Une incarnation de la République

Cloots est un théoricien fondamental du républicanisme. Il s’attache au cœur nucléaire de la doctrine, à son espérance profonde, à cet ADN seul à même d’expliquer

la biologie républicaine et le visage monstrueux et déformé de malformations congénitales que montre la République. Cloots « révèle » que le colonialisme et la guerre (« l’envahissement universel ») ; la société ouverte et multiraciale (la « république des hommes ») ; le mondialisme (« l’Etat des individus-Unis ») ; le cosmopolitisme ; le rejet des identités et des appartenances (la « régénération sainte ») ; la conception utilitariste du peuple français, simple outil au service d’une idéologie universaliste ; la « haine civique » des patries et des nations ; le « nivellement » des hommes et des peuples ; le devoir d’ingérence (« au nom du genre humain ») ; la destruction des frontières ; la volonté de construire un espace sans barrière tel un jour l’Union européenne ; l’agrégation des hommes de toutes origines à la république universelle… sont inscrits dans les gènes de la République « française » et ne sont absolument pas « accidentels ». La France républicanisée qui se montre à nos yeux aujourd’hui, cette « France de métissages » ouverte à l’afflux de « nouveau citoyens », cette France mondialisée et sans patrie ayant aboli ses frontières, renié son identité, abandonné son nom, cette France qui cherche à intégrer et à niveler sa population, cette France portant la guerre dans la monde au nom des droits de l’homme et de la démocratie, cette France qui se dilue dans l’Union européenne et la soumission à une gouvernance globale… a été décrite par Cloots comme l’aboutissement sublime du projet républicain.

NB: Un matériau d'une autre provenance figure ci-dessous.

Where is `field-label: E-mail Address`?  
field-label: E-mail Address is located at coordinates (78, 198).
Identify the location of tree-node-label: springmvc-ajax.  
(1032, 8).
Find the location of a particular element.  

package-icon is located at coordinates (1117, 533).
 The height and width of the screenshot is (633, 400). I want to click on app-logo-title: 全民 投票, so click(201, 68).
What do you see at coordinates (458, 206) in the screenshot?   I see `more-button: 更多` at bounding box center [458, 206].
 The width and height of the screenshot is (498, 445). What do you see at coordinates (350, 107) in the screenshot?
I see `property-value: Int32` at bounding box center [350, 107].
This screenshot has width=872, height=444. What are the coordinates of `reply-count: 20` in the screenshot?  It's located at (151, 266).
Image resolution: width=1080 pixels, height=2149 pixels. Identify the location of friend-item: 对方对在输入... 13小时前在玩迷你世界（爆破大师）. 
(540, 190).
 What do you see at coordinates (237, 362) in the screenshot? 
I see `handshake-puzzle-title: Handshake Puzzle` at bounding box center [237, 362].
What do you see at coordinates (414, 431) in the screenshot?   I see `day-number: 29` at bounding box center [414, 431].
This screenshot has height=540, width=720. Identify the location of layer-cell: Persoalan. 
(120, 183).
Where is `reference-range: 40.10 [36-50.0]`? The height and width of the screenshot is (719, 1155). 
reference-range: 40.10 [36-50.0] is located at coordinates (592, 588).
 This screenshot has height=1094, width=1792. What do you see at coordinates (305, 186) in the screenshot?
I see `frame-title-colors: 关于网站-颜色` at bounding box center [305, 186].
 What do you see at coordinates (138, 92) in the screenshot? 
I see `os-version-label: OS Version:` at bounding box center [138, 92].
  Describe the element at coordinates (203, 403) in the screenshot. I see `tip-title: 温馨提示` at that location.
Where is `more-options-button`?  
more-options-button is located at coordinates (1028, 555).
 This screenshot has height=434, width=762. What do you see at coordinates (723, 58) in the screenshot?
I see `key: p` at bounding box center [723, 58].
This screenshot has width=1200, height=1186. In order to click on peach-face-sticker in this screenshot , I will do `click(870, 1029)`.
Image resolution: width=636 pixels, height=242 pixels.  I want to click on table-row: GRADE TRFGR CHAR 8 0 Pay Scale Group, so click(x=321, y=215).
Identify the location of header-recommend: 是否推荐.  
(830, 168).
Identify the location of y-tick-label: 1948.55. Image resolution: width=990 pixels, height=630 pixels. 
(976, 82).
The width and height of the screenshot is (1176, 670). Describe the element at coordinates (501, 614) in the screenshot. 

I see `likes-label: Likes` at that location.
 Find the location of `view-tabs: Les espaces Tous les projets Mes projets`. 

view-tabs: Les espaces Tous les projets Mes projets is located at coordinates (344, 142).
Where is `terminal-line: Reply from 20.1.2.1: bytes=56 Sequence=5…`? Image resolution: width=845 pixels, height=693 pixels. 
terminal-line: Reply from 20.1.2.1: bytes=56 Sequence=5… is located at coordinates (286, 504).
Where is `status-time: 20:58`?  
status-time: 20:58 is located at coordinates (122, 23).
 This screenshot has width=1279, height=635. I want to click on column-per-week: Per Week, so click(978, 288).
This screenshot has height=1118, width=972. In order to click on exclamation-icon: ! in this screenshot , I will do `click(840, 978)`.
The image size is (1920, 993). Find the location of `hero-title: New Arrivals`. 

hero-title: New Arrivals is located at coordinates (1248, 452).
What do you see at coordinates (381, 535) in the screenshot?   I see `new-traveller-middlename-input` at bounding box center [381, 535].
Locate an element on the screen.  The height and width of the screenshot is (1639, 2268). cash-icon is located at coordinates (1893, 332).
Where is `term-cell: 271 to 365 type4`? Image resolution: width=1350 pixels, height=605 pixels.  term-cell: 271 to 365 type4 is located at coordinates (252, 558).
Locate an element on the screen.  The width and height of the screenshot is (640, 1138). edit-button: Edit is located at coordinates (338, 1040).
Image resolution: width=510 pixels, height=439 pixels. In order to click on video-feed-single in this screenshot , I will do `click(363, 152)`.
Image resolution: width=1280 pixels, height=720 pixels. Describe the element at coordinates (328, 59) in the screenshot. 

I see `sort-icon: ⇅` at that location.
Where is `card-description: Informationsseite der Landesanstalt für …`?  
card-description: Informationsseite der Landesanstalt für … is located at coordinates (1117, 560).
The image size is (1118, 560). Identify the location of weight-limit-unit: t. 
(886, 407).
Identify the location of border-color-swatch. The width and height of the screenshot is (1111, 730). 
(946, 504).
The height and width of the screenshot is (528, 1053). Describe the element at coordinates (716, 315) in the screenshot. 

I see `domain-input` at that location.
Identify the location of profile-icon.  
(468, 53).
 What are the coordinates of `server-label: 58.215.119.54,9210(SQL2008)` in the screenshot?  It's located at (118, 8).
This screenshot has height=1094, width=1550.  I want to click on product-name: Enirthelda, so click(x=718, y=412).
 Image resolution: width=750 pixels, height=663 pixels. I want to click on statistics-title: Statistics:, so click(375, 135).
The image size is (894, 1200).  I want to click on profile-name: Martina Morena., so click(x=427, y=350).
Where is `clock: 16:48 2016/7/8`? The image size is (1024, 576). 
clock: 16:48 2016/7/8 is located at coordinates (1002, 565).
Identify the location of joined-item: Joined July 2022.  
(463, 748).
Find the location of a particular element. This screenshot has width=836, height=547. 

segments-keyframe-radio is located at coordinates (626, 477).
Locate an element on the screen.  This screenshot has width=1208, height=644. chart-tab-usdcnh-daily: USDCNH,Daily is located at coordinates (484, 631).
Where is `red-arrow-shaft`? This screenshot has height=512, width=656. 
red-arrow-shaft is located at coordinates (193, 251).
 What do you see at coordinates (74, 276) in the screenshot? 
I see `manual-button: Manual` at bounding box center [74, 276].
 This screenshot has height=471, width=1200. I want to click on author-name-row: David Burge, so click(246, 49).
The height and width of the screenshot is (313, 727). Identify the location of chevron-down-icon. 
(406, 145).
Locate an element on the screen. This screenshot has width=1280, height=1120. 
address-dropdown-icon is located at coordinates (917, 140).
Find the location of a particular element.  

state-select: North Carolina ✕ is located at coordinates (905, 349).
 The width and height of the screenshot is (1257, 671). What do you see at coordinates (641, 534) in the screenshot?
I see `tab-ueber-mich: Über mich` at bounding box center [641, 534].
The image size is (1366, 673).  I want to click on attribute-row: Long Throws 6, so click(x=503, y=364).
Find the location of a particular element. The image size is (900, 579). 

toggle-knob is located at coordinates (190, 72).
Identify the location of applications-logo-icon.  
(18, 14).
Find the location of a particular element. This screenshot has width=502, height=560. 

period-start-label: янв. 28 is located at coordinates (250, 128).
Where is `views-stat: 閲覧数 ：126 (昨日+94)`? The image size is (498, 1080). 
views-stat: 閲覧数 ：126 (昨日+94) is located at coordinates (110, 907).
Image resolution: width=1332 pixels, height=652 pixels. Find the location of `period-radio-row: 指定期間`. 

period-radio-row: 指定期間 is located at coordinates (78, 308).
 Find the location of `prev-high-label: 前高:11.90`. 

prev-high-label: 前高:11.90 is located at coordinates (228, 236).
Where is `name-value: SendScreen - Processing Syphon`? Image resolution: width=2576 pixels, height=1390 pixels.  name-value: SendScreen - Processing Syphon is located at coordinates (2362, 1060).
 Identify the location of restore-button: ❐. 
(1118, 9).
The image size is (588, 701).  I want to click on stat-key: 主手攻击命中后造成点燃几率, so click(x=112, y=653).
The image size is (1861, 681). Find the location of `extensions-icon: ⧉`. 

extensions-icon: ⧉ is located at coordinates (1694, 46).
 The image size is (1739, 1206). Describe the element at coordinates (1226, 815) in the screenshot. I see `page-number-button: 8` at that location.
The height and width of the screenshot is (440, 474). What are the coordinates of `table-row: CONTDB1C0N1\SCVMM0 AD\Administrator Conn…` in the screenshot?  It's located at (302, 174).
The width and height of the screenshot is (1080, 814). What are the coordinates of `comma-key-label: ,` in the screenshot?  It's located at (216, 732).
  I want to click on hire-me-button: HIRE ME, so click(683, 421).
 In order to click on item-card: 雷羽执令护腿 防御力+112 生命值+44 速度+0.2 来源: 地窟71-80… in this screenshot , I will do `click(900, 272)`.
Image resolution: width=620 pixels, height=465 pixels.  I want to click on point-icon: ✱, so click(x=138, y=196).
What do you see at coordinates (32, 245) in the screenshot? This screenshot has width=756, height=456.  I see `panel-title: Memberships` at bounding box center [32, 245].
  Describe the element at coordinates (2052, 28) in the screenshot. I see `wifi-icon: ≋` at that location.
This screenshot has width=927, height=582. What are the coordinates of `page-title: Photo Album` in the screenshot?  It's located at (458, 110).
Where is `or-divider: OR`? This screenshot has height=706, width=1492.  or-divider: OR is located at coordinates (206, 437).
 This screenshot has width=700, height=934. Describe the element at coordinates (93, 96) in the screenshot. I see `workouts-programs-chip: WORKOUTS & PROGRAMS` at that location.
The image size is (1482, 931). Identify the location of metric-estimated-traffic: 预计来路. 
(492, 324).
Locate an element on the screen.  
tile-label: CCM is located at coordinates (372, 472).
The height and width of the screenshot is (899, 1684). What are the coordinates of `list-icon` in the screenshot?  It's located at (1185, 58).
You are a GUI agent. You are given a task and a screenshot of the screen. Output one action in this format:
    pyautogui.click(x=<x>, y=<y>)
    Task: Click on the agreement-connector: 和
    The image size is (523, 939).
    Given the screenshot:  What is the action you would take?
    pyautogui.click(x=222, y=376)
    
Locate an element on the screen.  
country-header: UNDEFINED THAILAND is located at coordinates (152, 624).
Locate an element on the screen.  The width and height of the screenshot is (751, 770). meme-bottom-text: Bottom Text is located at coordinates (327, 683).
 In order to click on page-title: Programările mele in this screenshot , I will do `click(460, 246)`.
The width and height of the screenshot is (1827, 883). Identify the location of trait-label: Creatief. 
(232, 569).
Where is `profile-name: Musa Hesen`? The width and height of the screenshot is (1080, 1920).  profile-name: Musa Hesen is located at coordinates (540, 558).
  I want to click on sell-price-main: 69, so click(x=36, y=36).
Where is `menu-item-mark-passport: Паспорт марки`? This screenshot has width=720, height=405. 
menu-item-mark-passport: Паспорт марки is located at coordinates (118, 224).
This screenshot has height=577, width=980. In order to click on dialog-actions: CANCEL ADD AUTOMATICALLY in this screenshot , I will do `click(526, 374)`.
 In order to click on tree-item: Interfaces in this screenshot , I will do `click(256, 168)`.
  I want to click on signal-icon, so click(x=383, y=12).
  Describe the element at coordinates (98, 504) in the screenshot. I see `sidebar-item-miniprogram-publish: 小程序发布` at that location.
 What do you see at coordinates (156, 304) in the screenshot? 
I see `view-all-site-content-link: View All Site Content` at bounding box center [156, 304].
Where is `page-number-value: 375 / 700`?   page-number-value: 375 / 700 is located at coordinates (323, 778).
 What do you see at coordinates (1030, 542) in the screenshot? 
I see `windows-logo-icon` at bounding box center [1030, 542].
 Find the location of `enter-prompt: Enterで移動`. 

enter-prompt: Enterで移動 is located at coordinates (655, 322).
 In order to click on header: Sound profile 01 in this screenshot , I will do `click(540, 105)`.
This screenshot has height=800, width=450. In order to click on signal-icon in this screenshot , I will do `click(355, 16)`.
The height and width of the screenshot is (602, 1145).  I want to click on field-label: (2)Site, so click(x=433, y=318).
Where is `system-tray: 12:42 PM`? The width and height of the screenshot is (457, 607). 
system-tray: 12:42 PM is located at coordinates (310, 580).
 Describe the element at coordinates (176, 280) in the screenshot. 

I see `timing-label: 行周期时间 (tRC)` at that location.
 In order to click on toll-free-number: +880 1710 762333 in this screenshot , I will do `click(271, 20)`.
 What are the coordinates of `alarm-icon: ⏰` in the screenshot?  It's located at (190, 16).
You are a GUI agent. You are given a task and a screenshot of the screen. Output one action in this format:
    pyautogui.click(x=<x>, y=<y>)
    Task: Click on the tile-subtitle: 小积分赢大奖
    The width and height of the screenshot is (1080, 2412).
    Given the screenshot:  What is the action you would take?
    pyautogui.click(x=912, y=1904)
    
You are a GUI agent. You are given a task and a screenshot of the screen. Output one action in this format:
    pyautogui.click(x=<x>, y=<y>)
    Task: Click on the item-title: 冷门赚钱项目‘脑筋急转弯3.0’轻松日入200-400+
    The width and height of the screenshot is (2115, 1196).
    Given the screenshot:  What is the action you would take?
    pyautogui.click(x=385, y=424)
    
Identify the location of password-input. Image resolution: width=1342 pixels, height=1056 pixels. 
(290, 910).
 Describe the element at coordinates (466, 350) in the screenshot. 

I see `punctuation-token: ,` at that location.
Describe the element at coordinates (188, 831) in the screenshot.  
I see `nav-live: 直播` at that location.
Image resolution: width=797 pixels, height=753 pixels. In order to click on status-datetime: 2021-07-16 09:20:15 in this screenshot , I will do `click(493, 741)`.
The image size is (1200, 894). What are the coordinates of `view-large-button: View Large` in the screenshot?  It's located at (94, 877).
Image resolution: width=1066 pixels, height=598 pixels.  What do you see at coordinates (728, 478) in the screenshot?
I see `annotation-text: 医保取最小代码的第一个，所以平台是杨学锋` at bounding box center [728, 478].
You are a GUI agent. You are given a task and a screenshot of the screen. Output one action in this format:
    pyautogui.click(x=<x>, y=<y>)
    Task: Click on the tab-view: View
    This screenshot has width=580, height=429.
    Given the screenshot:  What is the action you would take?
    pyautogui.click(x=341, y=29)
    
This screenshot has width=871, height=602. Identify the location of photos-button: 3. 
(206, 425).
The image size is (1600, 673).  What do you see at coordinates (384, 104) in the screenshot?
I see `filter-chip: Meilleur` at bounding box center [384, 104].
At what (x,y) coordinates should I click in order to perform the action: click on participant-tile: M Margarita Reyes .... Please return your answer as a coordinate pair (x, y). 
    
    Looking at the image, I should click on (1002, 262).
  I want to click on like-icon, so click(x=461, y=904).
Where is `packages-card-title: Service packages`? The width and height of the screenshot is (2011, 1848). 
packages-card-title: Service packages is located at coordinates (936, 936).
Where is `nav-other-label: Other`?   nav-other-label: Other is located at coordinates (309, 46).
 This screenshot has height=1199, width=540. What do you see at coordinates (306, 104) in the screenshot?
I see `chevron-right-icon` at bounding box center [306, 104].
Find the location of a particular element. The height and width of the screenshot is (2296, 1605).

Cloots est un républicain pressé, il veut tout, tout de suite. C’est un révolutionnaire en décalage avec une République qui adoptera une stratégie réformiste. De 1789 à aujourd’hui, par étape successives et de déstructurations en déconstructions, les idéaux républicains, véritable entreprise d’ingénierie sociale, vont progressivement effacer le nom « français » et tous les noms comme le voulait Cloots. «L’orateur du genre humain », comme il aimait à s’appeler, incarne ainsi à la fois le cosmopolitisme, le mondialisme et la République « française ». Il est l’un des fondateurs du régime politique qui opprime aujourd’hui notre peuple.